Posted by Tamara
In Iowa as in other states, the non-custodial parent often must pay child support under a court order. This is based on the theory that both parents should financially contribute to the child’s support, even if only one parent has custody.
Shared custody arrangements are popular partly because they can minimize child support. If a child spends one week with Mom and the next week with Dad, and both parents earn about the same amount, then the court may not award any child support.
An Iowa mother may be ordered to pay child support if she has higher income than the father, and the father has full or partial custody of the children. Britney Spears pays child support to Kevin Federline, for their two sons.

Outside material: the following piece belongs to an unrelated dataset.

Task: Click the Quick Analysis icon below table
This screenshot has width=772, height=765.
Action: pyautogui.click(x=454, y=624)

Child support is based on the non-custodial parent’s earnings, compared to the custodial parent’s earnings. A corporate CEO who earns $2 million per year will be ordered to pay more child support than a restaurant manager making $50,000 per year. Usually the child support amount is per child, and continues until that child is 18 years old. Another factor is how much time the child spends with each parent. A father who has his children every weekend will pay less child support than a father who has his children only 2 weekends per year.

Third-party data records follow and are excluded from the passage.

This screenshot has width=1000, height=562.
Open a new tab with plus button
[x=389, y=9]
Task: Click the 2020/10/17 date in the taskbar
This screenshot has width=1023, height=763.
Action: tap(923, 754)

Once the court orders child support enforcement is strict. The Iowa Department of Human Services will assist custodial parents in collecting unpaid child support. If necessary, they will withhold the wages of the non-custodial parent, to ensure that child support is paid. Like other states, Iowa requires that employers report new hires, so the state can collect delinquent child support payments.
When a father or mother paying child support loses his or her job, they cannot automatically stop paying child support. The court order is unchanged, and the non-custodial parent is still responsible for child support. The parent can return to court and ask that child support payments be reduced. This is a wise measure to take when the father is unemployed for more than a few months, or when the father’s income is permanently reduced.